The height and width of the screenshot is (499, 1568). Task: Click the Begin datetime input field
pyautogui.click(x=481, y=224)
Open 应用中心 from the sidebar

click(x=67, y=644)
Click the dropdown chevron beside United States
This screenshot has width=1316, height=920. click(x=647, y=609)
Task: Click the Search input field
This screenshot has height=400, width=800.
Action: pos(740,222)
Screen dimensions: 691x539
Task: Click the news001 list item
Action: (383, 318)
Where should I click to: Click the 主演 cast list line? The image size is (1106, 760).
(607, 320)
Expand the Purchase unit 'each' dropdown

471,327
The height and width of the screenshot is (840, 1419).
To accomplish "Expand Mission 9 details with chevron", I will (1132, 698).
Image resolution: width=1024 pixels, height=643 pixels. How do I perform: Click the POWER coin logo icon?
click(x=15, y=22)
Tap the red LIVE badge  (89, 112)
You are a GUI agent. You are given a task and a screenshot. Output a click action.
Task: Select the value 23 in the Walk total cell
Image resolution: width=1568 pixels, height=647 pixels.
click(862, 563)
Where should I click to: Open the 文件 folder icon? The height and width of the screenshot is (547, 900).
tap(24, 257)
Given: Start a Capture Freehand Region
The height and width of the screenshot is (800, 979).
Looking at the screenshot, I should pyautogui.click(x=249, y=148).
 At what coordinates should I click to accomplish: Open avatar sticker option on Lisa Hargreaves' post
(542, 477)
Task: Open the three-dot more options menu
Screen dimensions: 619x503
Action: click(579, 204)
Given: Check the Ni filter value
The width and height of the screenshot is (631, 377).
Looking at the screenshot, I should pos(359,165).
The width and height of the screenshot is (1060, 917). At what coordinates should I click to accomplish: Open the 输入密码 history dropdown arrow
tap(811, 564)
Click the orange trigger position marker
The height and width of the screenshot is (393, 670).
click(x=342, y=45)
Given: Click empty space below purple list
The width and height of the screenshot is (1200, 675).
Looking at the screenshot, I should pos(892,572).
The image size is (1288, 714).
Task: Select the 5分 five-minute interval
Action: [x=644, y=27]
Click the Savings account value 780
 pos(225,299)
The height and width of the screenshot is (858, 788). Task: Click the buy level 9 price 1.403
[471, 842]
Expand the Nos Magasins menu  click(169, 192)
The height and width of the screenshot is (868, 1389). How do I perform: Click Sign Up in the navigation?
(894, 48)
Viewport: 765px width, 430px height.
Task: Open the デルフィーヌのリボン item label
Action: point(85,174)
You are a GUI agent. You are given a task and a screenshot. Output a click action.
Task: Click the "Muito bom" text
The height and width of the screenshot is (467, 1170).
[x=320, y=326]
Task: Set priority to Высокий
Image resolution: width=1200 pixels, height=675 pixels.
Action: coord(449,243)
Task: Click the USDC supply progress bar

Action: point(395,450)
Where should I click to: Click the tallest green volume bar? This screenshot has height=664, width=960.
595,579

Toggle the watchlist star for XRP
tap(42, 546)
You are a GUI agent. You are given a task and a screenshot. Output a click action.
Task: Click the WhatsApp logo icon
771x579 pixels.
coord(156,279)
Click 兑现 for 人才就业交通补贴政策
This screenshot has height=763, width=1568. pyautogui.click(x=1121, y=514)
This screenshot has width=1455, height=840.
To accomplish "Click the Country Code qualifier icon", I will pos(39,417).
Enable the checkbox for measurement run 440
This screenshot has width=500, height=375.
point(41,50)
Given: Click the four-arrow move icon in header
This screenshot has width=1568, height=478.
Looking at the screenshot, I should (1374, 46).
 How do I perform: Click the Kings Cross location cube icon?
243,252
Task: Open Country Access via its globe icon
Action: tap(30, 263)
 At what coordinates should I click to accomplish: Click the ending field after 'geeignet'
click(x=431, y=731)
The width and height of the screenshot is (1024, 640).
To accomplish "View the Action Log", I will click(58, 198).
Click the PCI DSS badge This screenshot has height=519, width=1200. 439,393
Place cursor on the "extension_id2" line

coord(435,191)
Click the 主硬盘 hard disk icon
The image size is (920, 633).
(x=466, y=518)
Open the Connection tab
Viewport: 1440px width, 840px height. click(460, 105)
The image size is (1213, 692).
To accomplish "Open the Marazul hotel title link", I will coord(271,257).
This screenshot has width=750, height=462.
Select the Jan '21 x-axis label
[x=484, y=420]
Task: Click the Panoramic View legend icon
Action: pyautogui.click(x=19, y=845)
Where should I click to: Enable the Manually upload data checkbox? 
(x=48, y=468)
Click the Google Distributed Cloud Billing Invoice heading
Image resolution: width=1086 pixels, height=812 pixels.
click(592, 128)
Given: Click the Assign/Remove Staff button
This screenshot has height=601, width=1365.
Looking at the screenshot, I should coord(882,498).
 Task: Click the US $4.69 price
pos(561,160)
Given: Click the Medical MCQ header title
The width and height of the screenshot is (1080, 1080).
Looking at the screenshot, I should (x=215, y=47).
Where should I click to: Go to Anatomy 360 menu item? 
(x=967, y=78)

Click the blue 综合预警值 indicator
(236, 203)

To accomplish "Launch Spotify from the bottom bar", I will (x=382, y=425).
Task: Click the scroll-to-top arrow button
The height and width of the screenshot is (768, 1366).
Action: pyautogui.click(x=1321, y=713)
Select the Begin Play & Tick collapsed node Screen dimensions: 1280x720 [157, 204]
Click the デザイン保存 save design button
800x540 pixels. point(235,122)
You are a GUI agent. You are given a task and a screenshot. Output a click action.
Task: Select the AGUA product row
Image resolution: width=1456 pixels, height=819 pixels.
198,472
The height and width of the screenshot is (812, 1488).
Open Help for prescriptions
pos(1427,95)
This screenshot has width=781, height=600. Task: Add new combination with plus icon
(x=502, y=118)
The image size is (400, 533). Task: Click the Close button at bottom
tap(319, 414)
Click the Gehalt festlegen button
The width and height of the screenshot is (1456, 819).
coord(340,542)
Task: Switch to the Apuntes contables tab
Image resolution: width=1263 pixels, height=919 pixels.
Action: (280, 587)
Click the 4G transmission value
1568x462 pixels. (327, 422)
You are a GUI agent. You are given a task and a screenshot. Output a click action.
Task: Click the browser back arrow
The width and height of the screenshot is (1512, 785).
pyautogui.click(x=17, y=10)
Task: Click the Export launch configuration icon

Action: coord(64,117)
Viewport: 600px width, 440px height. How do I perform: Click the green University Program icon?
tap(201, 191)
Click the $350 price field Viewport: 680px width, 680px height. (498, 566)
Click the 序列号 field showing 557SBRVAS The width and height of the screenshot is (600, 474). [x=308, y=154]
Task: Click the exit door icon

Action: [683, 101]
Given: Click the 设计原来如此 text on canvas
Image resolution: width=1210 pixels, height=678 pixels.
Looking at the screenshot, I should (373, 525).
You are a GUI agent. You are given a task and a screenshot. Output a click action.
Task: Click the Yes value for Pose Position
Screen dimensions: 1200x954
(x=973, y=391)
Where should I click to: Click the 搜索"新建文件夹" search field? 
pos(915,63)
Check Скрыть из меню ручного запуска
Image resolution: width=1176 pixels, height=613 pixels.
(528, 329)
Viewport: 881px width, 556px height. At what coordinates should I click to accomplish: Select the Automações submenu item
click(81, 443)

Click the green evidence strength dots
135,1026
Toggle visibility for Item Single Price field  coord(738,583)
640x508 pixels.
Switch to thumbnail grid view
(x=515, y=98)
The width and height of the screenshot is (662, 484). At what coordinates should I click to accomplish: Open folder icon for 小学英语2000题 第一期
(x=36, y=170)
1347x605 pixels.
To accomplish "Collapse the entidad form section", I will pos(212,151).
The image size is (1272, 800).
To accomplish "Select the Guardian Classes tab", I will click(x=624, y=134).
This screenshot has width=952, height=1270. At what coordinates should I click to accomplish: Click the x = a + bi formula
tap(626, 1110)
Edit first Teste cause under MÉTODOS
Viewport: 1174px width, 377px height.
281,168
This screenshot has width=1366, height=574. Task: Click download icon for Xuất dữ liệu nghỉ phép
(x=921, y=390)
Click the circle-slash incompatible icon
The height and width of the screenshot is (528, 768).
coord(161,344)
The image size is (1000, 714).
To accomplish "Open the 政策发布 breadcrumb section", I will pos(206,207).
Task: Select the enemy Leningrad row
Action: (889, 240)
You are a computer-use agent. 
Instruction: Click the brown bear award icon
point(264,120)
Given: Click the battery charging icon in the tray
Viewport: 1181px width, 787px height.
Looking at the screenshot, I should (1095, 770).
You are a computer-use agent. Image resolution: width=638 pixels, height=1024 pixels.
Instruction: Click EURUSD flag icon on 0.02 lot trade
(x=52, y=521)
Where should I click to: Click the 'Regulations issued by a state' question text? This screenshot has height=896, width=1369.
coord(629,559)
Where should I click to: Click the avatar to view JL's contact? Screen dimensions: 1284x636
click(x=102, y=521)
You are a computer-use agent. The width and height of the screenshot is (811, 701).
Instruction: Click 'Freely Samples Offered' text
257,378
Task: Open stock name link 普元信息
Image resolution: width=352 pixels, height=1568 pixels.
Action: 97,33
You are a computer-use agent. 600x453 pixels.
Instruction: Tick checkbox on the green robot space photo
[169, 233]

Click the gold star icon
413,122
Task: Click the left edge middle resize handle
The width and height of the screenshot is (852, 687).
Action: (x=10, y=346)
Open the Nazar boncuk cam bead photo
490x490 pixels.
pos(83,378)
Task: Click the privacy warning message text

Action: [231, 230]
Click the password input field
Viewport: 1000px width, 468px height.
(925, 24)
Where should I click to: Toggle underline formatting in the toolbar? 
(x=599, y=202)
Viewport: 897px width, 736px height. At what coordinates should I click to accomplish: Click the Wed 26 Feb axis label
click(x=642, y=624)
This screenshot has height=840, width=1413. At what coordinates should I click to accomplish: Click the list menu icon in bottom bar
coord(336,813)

::::::::::

* Exercise brief *
Your answer must be the data above, copied exactly from its first line through the line containing "The height and width of the screenshot is (840, 1419).", and nothing more.

* Response area *
The height and width of the screenshot is (499, 1568). Task: Click the Begin datetime input field
pyautogui.click(x=481, y=224)
Open 应用中心 from the sidebar

click(x=67, y=644)
Click the dropdown chevron beside United States
This screenshot has width=1316, height=920. click(x=647, y=609)
Task: Click the Search input field
This screenshot has height=400, width=800.
Action: pos(740,222)
Screen dimensions: 691x539
Task: Click the news001 list item
Action: (383, 318)
Where should I click to: Click the 主演 cast list line? The image size is (1106, 760).
(607, 320)
Expand the Purchase unit 'each' dropdown

471,327
The height and width of the screenshot is (840, 1419).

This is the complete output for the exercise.